Muito do que sabia sobre magia Jean tinha aprendido com Amelia. Claro, ele observara muitas descendentes de Catherine praticar algumas mágicas, principalmente quando aparecia na cidade para pegar sua poção, mas não acompanhou os ensinamentos de nenhuma delas, querendo sempre se manter afastado daquele mundo que lhe permitia viver ao mesmo tempo em que o mantinha preso em uma existência vazia e solitária.
Quando as mulheres acenderam incensos e começaram a circular entre os convidados, Jean fechou os olhos e respirou fundo para sentir o cheiro das ervas que elas queimavam. Foi inútil. Abriu os olhos e deixou os ombros caírem em desalento. Ele sabia que não sentiria cheiro algum.
Lembrou-se imediatamente das palavras de Catherine lhe dizendo que haveria alguma restrição quando ele voltasse a ter um corpo. Ela não soube lhe dizer que restrição seria, mas Jean descobriu assim que o feitiço se completou. Ele não tinha mais o olfato, não podia sentir cheiro algum. Percebeu aquilo rapidamente, pois se lembrava do cheiro de Catherine e esperou senti-lo quando ficou sólido na frente dela. Mas o cheiro de ervas frescas e limão que sempre a acompanhava dentro da casa deles não invadiu seus sentidos, muito menos o cheiro de qualquer coisa que tivesse em sua casa naquele dia.
Com o passar dos anos, Jean percebeu que, mesmo que estivesse ao lado de um corpo pútrido e fétido, ele não sentiria mal estar, pois o cheiro não o deixaria enjoado. Se a casa em que estivesse morando pegasse fogo, ele só saberia quando visse as chamas ou a fumaça, pois o cheiro de queimado jamais o alertaria para o perigo. Ainda que estivesse com a mulher mais cheirosa do mundo, ele não poderia elogiar seu perfume, pois não faria qualquer diferença em sua admiração pela dama.
Além de viver eternamente sozinho, Jean ainda vivia sem o esplendor de recender, sem que qualquer aroma o inebriasse ou nauseasse.

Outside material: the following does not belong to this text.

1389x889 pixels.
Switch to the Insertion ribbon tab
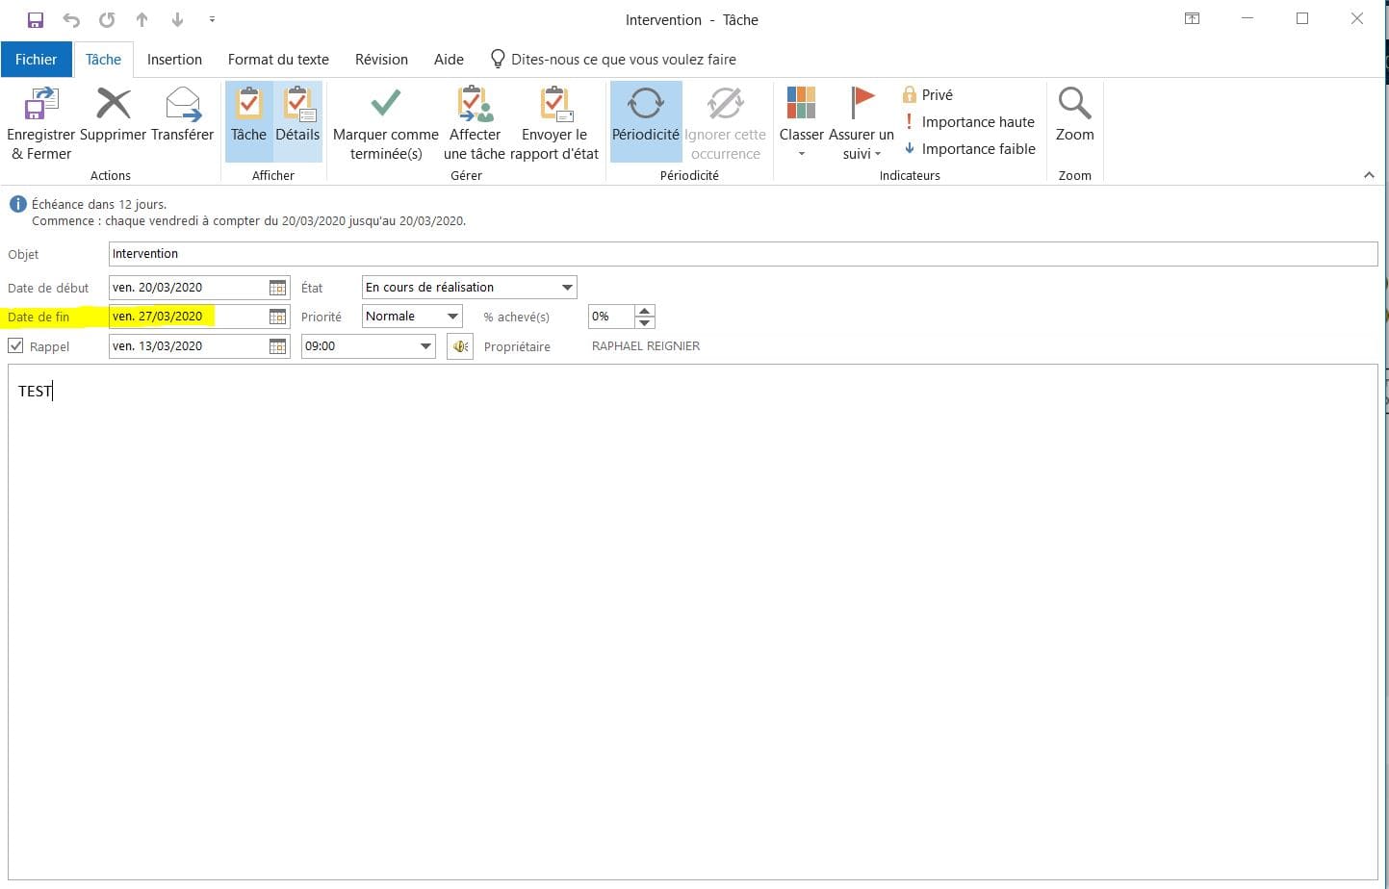pos(174,60)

Foi novamente distraído de sua limitação quando as mulheres se juntaram na entrada da casa mais uma vez e chamaram a atenção de todos. Começariam agora o ritual de passar entre as fogueiras e, dessa vez, todos deveriam participar.
Amelia correu ao seu encontro de novo, arrancando outro sorriso divertido de Jean.

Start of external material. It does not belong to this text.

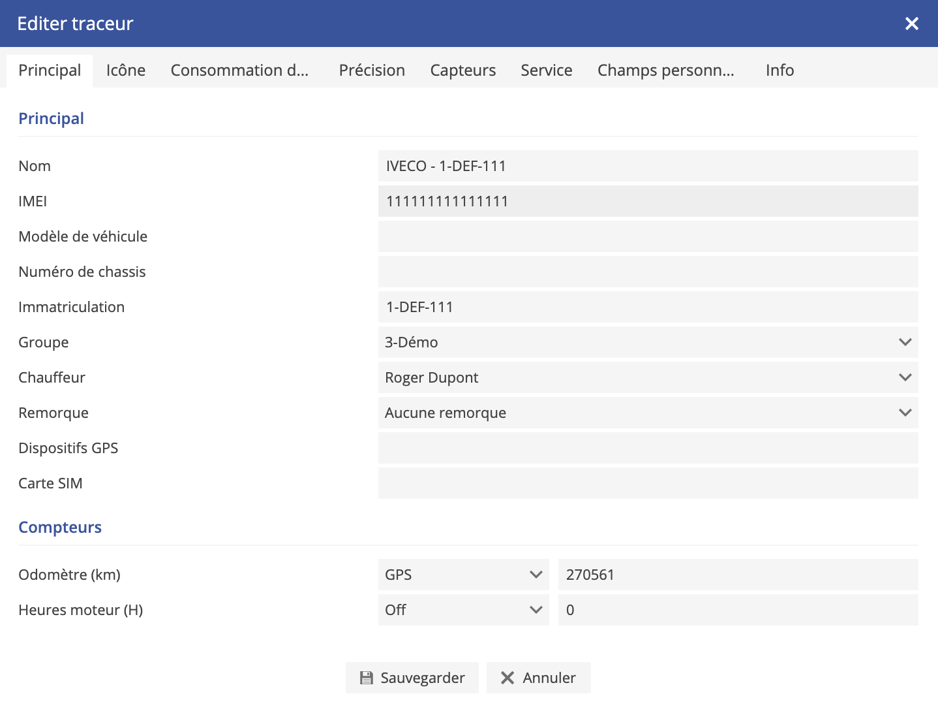Click the Immatriculation text field
938x713 pixels.
[x=648, y=307]
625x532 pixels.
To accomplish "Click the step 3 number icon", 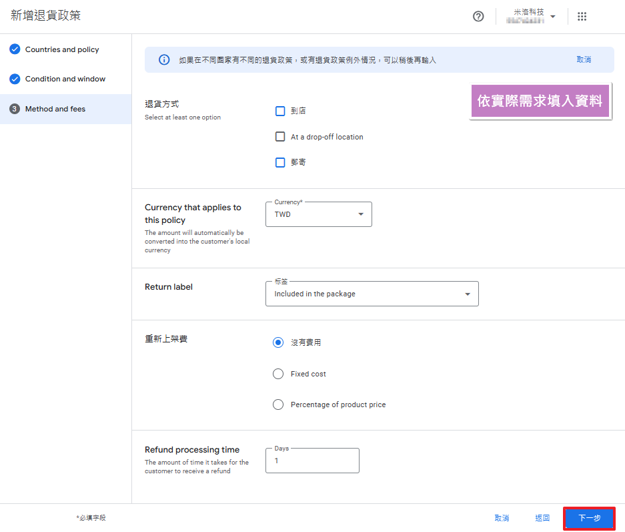I will (15, 109).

— Você pode ficar correndo assim por aí? Não vai se quebrar toda se cair de cara no chão?
— Do que está falando? O ancião aqui é você, ainda sou jovem o bastante para correr uma maratona — ela disse enquanto se alongava na sua frente, como se fosse participar da corrida naquele exato instante. Aquele gesto arrancou uma gargalhada do homem, a primeira de muitas que esperava soltar naquela noite.

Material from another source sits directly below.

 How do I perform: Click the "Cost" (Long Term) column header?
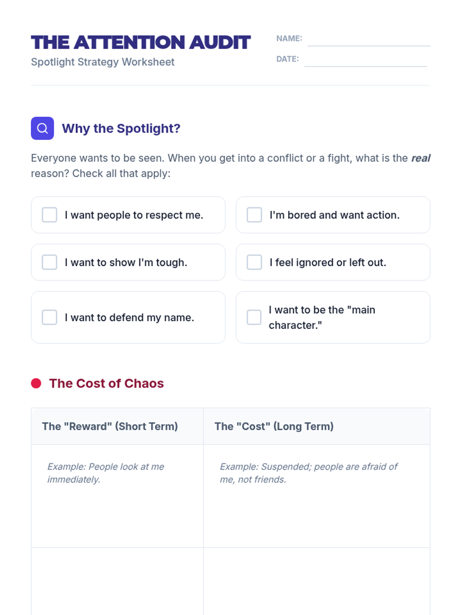[x=274, y=426]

— O que devemos fazer agora? — ele conseguiu perguntar depois de rir da amiga.
— Vamos só passar entre as fogueiras para nos livrarmos das doenças e energias negativas. Não é nada demais, mas ajuda a manter o ritual encantador.
— Tudo bem.
Eles caminharam lado a lado, mas sem se tocar dessa vez. A passagem entre as grandes fogueiras começava na porta de trás da casa de Miranda e ia até depois do meio do enorme quintal gramado, fazendo com que todos percorressem dois terços do caminho completo entre a casa e a cerca. Quando chegaram na varanda da casa para entrar na fila que se formava, Helena saiu de dentro da casa em um rompante, acompanhada do noivo relutante.
A jovem de 22 anos os viu e respirou fundo, pegando na mão de Guilherme e praticamente o arrastando até o final da fila, dois lugares atrás de Jean e Amelia. A mulher de cabelos negros não falou com eles, nem lhes dirigiu o olhar, mantendo-se concentrada no final do percurso.
Jean suspirou de tristeza e arrependimento, mas foi logo advertido por Amelia, que lhe disse que aquele momento era para espantar os maus pensamentos também. No entanto, enquanto passava entre as fogueiras, Jean apenas desejou que Helena pudesse se libertar do rancor naquela festa para que eles pudessem voltar a ser amigos.
Em pouco tempo, ele descobriria que seu desejo era em vão.